Cancer remains an important concern for public health, with nearly 1.5 million new cases and 500,000 deaths estimated for 2009. Recently, overactivity of the Hedgehog (HH) signaling pathway has been reported in a large number of human carcinomas, including breast, prostate, and lung cancer. In addition, several studies support the requirement of an active HH pathway for the proliferation, survival and metastasis of malignant cells. HH signaling is therefore an attractive target for therapeutic development and merits further mechanistic investigation in cell culture models to evaluate its role in the development and progression of cancer. In normal HH signaling, exogenous HH ligands bind to cell surface receptors, resulting in a signaling cascade that culminates in the activation of the Gli2 transcription factor. Gli2 promotes transcription of over 130 genes, several with anti-apoptotic and proliferation-promoting activity. Selective regulation of these genes would allow researchers to carefully probe the downstream effects of overactive HH signaling. DNA-binding polyamides are small molecules that represent uniquely effective tools for the investigation of gene-specific transcriptional inhibition. Through a programmable combination of heterocyclic and aliphatic residues, polyamide structures bind the minor groove of DNA with high sequence selectivity and affinity. Upon exogenous addition, polyamides have been shown to regulate gene expression in cancer cell cultures by interfering with transcription factor-DNA interactions in the nucleus. It is thus proposed that the development of a small library of polyamides targeted to genes regulated by Gli2 will allow for the role of HH signaling in cancer to be studied at the gene, genome-wide, and cellular level.

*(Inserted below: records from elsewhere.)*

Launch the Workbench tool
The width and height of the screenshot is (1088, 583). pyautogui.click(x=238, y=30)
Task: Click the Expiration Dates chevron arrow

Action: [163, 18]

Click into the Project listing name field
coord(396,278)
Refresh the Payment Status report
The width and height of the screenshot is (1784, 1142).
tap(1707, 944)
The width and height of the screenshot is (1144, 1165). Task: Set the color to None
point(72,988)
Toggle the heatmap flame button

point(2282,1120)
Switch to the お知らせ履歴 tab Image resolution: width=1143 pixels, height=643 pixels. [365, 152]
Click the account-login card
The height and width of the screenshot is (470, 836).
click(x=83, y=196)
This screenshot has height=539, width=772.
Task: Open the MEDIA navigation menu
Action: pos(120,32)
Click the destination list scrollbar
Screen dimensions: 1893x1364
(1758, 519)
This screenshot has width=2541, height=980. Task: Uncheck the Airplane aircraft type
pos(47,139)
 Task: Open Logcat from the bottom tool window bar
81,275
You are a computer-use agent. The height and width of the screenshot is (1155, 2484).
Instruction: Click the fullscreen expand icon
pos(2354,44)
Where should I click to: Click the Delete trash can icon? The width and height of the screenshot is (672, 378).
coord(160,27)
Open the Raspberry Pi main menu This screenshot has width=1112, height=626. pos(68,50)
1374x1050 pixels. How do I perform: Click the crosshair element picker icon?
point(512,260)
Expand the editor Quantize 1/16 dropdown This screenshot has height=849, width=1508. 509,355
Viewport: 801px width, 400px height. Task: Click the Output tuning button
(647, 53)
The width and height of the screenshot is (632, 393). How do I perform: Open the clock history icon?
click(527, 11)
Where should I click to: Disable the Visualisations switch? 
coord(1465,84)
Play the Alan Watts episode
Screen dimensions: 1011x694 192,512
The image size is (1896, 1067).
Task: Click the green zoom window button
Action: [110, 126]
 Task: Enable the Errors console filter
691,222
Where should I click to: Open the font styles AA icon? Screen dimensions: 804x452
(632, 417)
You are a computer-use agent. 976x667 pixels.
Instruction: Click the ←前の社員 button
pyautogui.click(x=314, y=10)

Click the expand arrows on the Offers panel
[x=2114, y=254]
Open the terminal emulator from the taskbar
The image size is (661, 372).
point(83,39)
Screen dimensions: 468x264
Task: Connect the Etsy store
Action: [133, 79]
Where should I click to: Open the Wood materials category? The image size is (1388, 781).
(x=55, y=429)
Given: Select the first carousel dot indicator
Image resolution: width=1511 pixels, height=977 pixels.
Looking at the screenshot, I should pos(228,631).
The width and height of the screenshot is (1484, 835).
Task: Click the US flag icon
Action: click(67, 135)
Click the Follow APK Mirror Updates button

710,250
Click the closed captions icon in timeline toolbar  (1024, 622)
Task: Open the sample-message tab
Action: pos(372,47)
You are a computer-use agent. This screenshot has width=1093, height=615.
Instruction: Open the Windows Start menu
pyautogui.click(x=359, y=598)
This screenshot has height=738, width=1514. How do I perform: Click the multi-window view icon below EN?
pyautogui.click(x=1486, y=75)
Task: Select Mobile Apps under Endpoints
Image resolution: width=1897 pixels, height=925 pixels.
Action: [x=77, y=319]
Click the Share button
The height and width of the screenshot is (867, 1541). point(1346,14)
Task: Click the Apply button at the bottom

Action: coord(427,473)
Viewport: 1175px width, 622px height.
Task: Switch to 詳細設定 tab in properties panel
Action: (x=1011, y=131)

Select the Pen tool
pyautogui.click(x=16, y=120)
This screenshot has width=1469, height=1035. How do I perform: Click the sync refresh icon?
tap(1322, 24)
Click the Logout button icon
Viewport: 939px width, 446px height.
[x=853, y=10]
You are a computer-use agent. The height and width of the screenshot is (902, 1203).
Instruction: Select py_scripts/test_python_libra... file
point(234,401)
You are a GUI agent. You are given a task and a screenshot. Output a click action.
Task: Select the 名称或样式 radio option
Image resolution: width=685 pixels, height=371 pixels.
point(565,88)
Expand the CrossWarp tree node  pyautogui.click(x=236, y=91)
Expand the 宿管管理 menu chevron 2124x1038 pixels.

The specific aims of this proposal are: 1) to develop a small library of polyamides that interrupt Gli2- DNA interactions in a sequence-specific manner;2) to investigate the ability of these compounds to alter mRNA expression levels in healthy and tumor cell cultures;and 3) to assess the effect of polyamide transcriptional inhibitors on global genome expression, cell proliferation and cell viability. To begin, we will synthesize six polyamides targeted to cancer-relevant genes and measure their DNA-binding affinity as well as their ability to displace Gli2 from the promoter sequences of these genes in vitro. We will then study the effects of these compounds on the mRNA levels of their target genes, as well as their ability to bind to chromatin- bound DNA, in healthy cells as well as basal cell carcinoma and prostate cancer cell models. The genome wide effects of polyamide transcriptional inhibition will be analyzed using standard microarrays, and the gross cell effects will be measured through microscopy, commercial proliferation assays, and cell sorting. These results will be compared to similar studies with a generic HH pathway inhibitor. The development of Gli2- inhibiting polyamides will provide novel tools for the investigation of HH signaling in cancer and lend insight into the suitability of this pathway for gene-targeted cancer therapy.
Scientists have recently discovered a process necessary for the growth and proliferation of cancer cells. This research will develop a method to study how this process affects cancer cells and healthy cells and whether stopping this process could provide a new way to treat cancer. More specifically, this research will give insight into the utility of gene-targeted cancer therapies, which have the potential to be highly effective cancer treatments with fewer side effects than current therapies.